Problem requirements: Format every line of the items below as a numbered list, omitting any blank lines.

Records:
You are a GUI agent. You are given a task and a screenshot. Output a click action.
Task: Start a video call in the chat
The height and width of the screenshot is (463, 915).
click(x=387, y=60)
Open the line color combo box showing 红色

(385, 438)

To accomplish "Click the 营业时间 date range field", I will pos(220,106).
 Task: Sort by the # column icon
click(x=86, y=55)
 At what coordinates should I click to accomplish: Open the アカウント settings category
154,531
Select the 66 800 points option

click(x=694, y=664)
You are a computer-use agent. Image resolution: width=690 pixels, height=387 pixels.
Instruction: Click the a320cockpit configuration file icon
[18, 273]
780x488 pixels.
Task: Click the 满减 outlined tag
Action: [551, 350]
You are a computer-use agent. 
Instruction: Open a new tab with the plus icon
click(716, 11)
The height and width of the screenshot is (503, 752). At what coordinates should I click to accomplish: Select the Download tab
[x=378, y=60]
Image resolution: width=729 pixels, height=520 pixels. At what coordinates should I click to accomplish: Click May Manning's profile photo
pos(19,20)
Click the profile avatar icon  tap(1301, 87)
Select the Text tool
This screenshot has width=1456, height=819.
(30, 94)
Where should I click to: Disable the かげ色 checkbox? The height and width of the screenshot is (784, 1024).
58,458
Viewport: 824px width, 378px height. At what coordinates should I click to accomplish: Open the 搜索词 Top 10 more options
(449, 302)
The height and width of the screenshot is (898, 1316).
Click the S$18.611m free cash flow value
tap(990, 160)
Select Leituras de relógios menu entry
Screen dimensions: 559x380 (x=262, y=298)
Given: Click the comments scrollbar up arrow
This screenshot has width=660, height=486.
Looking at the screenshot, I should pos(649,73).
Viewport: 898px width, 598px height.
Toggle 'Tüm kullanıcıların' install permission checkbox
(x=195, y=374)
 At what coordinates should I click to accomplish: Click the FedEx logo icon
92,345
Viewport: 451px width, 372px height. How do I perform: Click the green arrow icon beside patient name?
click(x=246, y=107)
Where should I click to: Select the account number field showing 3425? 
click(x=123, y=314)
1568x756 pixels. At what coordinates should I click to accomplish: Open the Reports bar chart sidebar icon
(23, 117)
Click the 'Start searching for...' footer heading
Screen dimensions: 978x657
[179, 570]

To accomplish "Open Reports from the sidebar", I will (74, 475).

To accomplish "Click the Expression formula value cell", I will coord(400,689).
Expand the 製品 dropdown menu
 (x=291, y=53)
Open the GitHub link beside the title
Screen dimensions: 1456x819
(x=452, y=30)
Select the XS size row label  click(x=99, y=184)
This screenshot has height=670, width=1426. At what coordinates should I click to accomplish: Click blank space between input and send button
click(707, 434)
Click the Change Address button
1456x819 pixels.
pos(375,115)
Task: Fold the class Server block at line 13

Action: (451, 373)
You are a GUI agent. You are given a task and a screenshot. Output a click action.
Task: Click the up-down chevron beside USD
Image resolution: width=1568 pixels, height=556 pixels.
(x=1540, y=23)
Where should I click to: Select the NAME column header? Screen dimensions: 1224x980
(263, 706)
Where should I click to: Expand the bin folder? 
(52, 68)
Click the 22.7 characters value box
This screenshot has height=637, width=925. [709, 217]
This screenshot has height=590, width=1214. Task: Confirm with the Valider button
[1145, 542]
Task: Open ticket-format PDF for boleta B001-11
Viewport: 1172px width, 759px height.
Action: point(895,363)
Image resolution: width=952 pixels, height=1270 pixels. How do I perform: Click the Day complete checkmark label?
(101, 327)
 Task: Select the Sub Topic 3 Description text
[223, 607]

Completed exercise:
1. You are a GUI agent. You are given a task and a screenshot. Output a click action.
2. Task: Start a video call in the chat
3. The height and width of the screenshot is (463, 915).
4. click(x=387, y=60)
5. Open the line color combo box showing 红色
6. (385, 438)
7. To accomplish "Click the 营业时间 date range field", I will pos(220,106).
8.  Task: Sort by the # column icon
9. click(x=86, y=55)
10.  At what coordinates should I click to accomplish: Open the アカウント settings category
11. 154,531
12. Select the 66 800 points option
13. click(x=694, y=664)
14. You are a computer-use agent. Image resolution: width=690 pixels, height=387 pixels.
15. Instruction: Click the a320cockpit configuration file icon
16. [18, 273]
17. 780x488 pixels.
18. Task: Click the 满减 outlined tag
19. Action: [551, 350]
20. You are a computer-use agent. 
21. Instruction: Open a new tab with the plus icon
22. click(716, 11)
23. The height and width of the screenshot is (503, 752). At what coordinates should I click to accomplish: Select the Download tab
24. [x=378, y=60]
25. Image resolution: width=729 pixels, height=520 pixels. At what coordinates should I click to accomplish: Click May Manning's profile photo
26. pos(19,20)
27. Click the profile avatar icon  tap(1301, 87)
28. Select the Text tool
29. This screenshot has width=1456, height=819.
30. (30, 94)
31. Where should I click to: Disable the かげ色 checkbox? The height and width of the screenshot is (784, 1024).
32. 58,458
33. Viewport: 824px width, 378px height. At what coordinates should I click to accomplish: Open the 搜索词 Top 10 more options
34. (449, 302)
35. The height and width of the screenshot is (898, 1316).
36. Click the S$18.611m free cash flow value
37. tap(990, 160)
38. Select Leituras de relógios menu entry
39. Screen dimensions: 559x380 (x=262, y=298)
40. Given: Click the comments scrollbar up arrow
41. This screenshot has width=660, height=486.
42. Looking at the screenshot, I should pos(649,73).
43. Viewport: 898px width, 598px height.
44. Toggle 'Tüm kullanıcıların' install permission checkbox
45. (x=195, y=374)
46.  At what coordinates should I click to accomplish: Click the FedEx logo icon
47. 92,345
48. Viewport: 451px width, 372px height. How do I perform: Click the green arrow icon beside patient name?
49. click(x=246, y=107)
50. Where should I click to: Select the account number field showing 3425? 
51. click(x=123, y=314)
52. 1568x756 pixels. At what coordinates should I click to accomplish: Open the Reports bar chart sidebar icon
53. (23, 117)
54. Click the 'Start searching for...' footer heading
55. Screen dimensions: 978x657
56. [179, 570]
57. To accomplish "Open Reports from the sidebar", I will (74, 475).
58. To accomplish "Click the Expression formula value cell", I will coord(400,689).
59. Expand the 製品 dropdown menu
60.  (x=291, y=53)
61. Open the GitHub link beside the title
62. Screen dimensions: 1456x819
63. (x=452, y=30)
64. Select the XS size row label  click(x=99, y=184)
65. This screenshot has height=670, width=1426. At what coordinates should I click to accomplish: Click blank space between input and send button
66. click(707, 434)
67. Click the Change Address button
68. 1456x819 pixels.
69. pos(375,115)
70. Task: Fold the class Server block at line 13
71. Action: (451, 373)
72. You are a GUI agent. You are given a task and a screenshot. Output a click action.
73. Task: Click the up-down chevron beside USD
74. Image resolution: width=1568 pixels, height=556 pixels.
75. (x=1540, y=23)
76. Where should I click to: Select the NAME column header? Screen dimensions: 1224x980
77. (263, 706)
78. Where should I click to: Expand the bin folder? 
79. (52, 68)
80. Click the 22.7 characters value box
81. This screenshot has height=637, width=925. [709, 217]
82. This screenshot has height=590, width=1214. Task: Confirm with the Valider button
83. [1145, 542]
84. Task: Open ticket-format PDF for boleta B001-11
85. Viewport: 1172px width, 759px height.
86. Action: point(895,363)
87. Image resolution: width=952 pixels, height=1270 pixels. How do I perform: Click the Day complete checkmark label?
88. (101, 327)
89.  Task: Select the Sub Topic 3 Description text
90. [223, 607]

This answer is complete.